- Born: Raymond John Mead September 22, 1921 Watford, England
- Died: September 5, 1998 (aged 77) Toronto, Ontario
- Education: Slade School of Art (1937–1939)
- Known for: Painter, art director
- Movement: Painters Eleven
- Spouse(s): Mary Phyllis Lockett and after her death, Carolynn Lund (m. 1987)

= Ray Mead =

Canadian painter (1921–1998)

Ray Mead (1921–1998) was a Canadian abstract expressionist painter and a member of the artists group known as Painters Eleven. In his work, he often used a high horizon line as a structural element.

==Early life and career==
Born in Watford, United Kingdom, Mead studied under John Nash and Randolph Schwab at the Slade School of Art in London, graduating in 1939. During World War II, he moved to New York where he trained American pilots in combat flying. Sometime around 1943, he went to New York and first saw American abstraction in the work of Stuart Davis.
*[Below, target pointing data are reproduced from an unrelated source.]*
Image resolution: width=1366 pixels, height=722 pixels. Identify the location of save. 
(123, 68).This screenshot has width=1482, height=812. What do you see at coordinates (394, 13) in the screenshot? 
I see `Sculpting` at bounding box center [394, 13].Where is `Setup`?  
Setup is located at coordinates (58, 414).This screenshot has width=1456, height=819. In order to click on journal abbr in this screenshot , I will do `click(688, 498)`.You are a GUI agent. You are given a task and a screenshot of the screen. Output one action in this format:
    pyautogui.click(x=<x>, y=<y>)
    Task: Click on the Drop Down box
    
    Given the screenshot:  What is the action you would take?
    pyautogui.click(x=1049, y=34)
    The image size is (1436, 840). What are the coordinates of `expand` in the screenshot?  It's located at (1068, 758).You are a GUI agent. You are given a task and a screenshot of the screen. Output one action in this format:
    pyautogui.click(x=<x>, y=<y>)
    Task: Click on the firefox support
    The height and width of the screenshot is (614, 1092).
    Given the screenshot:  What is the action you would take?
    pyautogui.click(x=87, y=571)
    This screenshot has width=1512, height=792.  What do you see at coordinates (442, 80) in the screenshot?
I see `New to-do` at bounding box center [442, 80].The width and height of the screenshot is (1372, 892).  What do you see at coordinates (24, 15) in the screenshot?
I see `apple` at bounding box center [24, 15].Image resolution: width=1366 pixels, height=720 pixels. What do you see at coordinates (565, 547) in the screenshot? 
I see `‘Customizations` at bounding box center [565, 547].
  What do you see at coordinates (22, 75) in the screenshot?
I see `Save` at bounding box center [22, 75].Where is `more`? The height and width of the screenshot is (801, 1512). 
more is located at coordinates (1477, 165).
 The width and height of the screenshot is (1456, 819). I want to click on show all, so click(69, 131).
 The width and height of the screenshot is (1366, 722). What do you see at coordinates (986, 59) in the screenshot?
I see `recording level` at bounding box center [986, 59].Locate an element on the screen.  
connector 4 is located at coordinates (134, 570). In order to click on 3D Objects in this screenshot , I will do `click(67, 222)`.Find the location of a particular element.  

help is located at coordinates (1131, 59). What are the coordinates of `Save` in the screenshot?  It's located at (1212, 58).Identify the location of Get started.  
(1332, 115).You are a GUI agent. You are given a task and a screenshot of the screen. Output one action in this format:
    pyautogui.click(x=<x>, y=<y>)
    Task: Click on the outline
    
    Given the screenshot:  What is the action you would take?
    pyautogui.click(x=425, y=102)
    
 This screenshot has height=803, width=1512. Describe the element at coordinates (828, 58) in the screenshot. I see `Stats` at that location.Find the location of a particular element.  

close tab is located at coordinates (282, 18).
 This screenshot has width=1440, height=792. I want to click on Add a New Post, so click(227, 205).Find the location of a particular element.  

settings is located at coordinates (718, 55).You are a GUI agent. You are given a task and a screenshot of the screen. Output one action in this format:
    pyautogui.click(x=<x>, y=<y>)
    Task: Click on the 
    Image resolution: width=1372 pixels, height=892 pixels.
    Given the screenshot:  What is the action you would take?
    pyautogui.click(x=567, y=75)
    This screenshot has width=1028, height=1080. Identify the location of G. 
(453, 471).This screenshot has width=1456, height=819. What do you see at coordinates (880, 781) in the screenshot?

In 1946, he moved to Hamilton, Ontario, where he befriended Hortense Gordon, who with him became a member of Painters Eleven. Later, in Toronto, he worked for MacLaren Advertising Co. as art director. In 1958, Mead moved to Montreal to work at the MacLaren's branch there, and became associated, through the dealer of his Montreal gallery, Denyse Delrue, with Quebec abstract artists such as Guido Molinari and Claude Tousignant who also showed their work with her. These artists had an influence on him, as did Robert Motherwell. Due to Delrue and the artists who showed their work with her, Mead became a member of The Non-Figurative Artists' Association of Montreal and exhibited his work in the circulating exhibition sponsored by the National Gallery of Canada, in 1960–1961.

Mead's finely-tuned work has been called "a dry-martini sort of art". William Ronald put it this way, of Mead's work:
"Ray was the most intellectual of the 11 of us".

Mead uses colour adroitly. For him, discovery was central - he tries to put his "accidents" to work.

Having returned to Toronto in 1987, he worked continuously until his death in 1998 in Toronto. A posthumous retrospective of his work was held at the Howard Scott Gallery in New York City in 1998. Ray Mead: A Survey - Five Decades of Work was held in 2014 at Christopher Cutts Gallery in Toronto.

== Selected public collections ==
- Art Gallery of Guelph;
- Art Gallery of Hamilton;
- Art Gallery of Ontario;
- Glenbow Museum;
- Musée d'art contemporain de Montréal;
- National Gallery of Canada;
- Robert McLaughlin Gallery;
- Winnipeg Art Gallery;

==Painters Eleven==

In 1949, Mead met Hortense Gordon in Hamilton and he was included in the Abstracts at Home exhibition held in 1953 at the Robert Simpson Company, Toronto. He joined Painters Eleven when the group was formed later that year. In Canada's conservative art world their early exhibitions were met with disdain. Nevertheless, Painters Eleven attracted U.S. exposure with a successful exhibition in 1956, Twentieth Annual Exhibition of American Abstract Artists with 'Painters Eleven' of Canada, with the American Abstract Artists at the Riverside Museum in New York City, and were praised by the influential critic Clement Greenberg on a visit he paid to Toronto in 1957. In the Canadian press, the group's most ardent supporter was art critic Robert Fulford. The group formally disbanded in 1960.